**Directive**
Return every line in the rows below that contains the string "card", matching case exactly.
== Excerpted records ==
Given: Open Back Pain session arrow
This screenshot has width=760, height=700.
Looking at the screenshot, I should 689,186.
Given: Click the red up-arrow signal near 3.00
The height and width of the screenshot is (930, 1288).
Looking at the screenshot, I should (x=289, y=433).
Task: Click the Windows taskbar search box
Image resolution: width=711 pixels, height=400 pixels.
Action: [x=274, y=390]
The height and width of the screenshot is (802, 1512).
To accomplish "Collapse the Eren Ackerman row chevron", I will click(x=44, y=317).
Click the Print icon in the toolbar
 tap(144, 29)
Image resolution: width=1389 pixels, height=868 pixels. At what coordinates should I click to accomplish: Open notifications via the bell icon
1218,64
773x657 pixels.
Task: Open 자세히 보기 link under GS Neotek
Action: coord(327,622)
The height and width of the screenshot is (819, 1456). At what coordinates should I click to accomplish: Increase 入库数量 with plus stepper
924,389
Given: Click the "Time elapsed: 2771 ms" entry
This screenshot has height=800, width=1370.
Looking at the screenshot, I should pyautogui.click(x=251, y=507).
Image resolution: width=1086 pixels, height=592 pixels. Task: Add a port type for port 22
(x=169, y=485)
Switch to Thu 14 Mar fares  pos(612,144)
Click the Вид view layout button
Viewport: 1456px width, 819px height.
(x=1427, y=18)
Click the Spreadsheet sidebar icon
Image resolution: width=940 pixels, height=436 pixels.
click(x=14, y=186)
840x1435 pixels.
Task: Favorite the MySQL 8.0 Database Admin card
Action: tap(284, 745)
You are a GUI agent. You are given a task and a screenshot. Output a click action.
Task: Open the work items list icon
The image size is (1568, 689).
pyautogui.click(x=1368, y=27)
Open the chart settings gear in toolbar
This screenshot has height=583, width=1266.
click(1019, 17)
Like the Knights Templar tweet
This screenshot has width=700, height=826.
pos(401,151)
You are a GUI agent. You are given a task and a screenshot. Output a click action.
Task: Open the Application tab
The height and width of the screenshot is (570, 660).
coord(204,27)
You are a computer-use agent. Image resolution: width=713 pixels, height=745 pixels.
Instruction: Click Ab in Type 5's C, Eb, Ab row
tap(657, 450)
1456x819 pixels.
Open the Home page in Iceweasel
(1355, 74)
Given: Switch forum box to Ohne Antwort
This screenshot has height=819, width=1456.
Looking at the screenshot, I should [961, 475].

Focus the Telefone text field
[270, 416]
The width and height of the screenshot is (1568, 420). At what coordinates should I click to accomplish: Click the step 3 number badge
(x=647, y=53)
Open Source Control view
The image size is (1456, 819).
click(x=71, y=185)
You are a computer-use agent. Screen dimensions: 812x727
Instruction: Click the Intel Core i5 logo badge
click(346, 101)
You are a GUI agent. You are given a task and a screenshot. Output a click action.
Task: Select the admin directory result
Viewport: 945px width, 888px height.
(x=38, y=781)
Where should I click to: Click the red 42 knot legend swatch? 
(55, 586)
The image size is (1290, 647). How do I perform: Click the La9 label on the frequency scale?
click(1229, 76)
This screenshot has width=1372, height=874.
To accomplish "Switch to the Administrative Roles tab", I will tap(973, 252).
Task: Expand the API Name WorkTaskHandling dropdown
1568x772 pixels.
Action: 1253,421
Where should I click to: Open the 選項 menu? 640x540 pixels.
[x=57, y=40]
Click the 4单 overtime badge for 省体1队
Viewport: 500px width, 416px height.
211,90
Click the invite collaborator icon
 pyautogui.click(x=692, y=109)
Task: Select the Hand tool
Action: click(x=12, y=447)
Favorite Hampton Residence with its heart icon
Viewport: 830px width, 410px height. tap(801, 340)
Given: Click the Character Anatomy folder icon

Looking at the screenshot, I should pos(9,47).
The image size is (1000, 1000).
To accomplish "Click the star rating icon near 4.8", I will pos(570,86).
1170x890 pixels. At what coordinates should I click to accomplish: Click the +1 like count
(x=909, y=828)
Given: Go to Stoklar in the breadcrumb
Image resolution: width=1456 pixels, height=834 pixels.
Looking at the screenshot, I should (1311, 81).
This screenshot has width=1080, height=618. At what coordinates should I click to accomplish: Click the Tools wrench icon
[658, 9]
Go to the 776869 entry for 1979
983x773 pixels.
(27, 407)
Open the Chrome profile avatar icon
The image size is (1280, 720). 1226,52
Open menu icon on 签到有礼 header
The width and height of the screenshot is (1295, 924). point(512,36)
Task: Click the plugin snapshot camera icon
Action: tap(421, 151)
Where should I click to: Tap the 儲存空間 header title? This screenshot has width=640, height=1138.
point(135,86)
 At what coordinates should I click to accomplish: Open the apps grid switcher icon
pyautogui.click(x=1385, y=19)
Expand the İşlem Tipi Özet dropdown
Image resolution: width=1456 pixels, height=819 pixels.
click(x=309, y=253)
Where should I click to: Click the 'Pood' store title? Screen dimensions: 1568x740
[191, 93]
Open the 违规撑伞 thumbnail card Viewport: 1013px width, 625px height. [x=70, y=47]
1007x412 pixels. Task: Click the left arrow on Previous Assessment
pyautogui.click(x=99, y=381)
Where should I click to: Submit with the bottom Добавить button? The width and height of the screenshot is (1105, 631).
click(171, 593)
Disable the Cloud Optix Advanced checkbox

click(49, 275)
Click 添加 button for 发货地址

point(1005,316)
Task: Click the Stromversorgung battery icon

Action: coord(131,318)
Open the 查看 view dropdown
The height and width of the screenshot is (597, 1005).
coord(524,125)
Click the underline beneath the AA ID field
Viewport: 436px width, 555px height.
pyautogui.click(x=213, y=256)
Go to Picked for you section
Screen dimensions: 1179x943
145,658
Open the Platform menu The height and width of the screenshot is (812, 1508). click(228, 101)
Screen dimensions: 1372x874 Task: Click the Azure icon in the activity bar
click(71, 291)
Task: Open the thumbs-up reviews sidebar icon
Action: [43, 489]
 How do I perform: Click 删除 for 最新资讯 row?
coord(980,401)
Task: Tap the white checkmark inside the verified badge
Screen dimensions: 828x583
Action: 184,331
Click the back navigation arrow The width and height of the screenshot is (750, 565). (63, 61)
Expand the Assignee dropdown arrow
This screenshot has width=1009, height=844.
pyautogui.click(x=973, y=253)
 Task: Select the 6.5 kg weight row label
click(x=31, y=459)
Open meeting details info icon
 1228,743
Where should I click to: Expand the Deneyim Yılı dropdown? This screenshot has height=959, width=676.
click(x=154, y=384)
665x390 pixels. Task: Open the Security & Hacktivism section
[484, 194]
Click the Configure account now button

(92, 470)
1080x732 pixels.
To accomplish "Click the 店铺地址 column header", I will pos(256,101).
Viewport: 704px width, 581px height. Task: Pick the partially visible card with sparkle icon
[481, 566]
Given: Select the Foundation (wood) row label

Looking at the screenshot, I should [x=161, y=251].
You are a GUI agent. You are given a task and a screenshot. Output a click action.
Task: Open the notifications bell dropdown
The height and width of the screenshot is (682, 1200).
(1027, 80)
===
**Exercise response**
Task: Favorite the MySQL 8.0 Database Admin card
Open the 违规撑伞 thumbnail card Viewport: 1013px width, 625px height. [x=70, y=47]
Viewport: 704px width, 581px height. Task: Pick the partially visible card with sparkle icon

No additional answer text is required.